Exercise prompt: Among the records below, find each line bearing the word "center" and copy it.

Supplied data:
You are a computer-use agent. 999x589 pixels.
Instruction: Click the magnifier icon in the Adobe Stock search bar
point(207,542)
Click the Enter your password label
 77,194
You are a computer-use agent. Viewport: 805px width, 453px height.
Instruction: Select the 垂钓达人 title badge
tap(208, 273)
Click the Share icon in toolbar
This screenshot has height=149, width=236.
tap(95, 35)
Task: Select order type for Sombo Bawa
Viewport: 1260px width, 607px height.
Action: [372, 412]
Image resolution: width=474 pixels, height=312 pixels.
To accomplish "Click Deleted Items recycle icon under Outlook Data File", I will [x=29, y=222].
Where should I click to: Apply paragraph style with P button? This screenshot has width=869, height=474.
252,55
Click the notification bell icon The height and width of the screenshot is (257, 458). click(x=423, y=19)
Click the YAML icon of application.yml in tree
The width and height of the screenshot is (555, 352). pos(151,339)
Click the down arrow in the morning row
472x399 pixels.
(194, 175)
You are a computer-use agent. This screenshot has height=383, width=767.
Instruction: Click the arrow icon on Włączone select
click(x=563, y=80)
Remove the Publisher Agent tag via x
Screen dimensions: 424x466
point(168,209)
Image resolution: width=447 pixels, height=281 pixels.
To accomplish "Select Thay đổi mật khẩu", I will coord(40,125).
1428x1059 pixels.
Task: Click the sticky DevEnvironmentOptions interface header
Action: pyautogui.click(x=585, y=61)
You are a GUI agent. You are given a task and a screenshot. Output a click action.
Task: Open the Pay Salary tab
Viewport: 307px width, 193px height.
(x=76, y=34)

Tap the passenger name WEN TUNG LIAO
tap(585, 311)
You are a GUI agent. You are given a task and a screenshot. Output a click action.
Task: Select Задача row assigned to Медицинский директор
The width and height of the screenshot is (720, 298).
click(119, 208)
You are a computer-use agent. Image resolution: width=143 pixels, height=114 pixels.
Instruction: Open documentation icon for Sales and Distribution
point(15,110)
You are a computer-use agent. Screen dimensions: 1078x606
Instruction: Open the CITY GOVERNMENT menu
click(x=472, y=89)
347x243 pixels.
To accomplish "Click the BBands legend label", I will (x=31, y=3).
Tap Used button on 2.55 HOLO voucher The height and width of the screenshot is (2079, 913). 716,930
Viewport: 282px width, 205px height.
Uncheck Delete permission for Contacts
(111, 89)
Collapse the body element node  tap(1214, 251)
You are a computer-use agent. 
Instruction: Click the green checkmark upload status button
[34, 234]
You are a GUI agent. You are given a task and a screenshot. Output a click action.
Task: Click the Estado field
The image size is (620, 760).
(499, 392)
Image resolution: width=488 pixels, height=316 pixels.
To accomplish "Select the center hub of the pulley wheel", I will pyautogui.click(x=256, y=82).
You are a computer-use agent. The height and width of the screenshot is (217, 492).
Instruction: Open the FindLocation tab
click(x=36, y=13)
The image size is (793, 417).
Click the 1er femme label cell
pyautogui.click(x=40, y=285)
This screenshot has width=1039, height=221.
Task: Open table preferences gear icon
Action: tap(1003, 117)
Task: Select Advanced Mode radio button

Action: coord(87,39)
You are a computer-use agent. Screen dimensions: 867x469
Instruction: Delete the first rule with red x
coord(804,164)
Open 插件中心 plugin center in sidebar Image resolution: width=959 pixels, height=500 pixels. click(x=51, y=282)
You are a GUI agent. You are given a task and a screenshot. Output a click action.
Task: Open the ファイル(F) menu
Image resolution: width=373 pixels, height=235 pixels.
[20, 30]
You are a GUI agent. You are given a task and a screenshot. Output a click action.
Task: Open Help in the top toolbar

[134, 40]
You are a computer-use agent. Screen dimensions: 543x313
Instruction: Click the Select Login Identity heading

Solved exercise:
To accomplish "Select the center hub of the pulley wheel", I will pyautogui.click(x=256, y=82).
Open 插件中心 plugin center in sidebar Image resolution: width=959 pixels, height=500 pixels. click(x=51, y=282)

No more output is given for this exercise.